# WHAT THE EXERCISE ASKS:
Please find every line below that includes "file" and report how many there are. Nothing else is needed.

========================

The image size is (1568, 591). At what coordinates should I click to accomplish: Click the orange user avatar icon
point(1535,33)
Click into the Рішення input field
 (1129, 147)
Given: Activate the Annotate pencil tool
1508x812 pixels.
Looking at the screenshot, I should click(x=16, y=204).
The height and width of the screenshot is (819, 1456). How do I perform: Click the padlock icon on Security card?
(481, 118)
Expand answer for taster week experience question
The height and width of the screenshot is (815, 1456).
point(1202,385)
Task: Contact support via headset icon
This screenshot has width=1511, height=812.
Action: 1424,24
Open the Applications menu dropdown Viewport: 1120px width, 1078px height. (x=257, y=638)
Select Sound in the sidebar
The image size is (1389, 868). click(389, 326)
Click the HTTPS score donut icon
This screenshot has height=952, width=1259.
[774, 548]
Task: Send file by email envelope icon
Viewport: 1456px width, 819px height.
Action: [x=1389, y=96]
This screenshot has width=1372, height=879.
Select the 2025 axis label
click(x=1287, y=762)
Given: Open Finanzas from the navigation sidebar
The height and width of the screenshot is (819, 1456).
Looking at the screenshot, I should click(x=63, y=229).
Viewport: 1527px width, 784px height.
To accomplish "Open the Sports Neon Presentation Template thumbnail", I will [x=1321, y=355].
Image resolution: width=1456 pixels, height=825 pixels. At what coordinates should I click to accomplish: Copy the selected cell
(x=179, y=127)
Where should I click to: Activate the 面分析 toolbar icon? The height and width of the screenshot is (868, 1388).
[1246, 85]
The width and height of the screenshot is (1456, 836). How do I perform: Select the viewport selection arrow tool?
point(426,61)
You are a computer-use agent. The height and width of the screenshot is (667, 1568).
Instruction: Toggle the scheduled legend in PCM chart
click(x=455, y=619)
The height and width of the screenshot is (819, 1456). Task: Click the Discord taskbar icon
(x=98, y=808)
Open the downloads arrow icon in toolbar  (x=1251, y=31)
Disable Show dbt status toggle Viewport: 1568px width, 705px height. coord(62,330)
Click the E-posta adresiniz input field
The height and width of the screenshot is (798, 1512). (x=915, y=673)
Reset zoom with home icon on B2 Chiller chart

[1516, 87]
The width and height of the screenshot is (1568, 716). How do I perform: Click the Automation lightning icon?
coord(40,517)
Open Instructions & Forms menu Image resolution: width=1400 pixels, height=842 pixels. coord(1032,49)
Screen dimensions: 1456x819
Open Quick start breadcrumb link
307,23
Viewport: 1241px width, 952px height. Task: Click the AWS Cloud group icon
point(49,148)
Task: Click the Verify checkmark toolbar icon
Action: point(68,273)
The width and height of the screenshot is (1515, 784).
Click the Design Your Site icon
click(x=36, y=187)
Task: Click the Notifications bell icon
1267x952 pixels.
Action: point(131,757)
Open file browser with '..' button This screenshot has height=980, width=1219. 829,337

========================

# WRITTEN SOLUTION:
2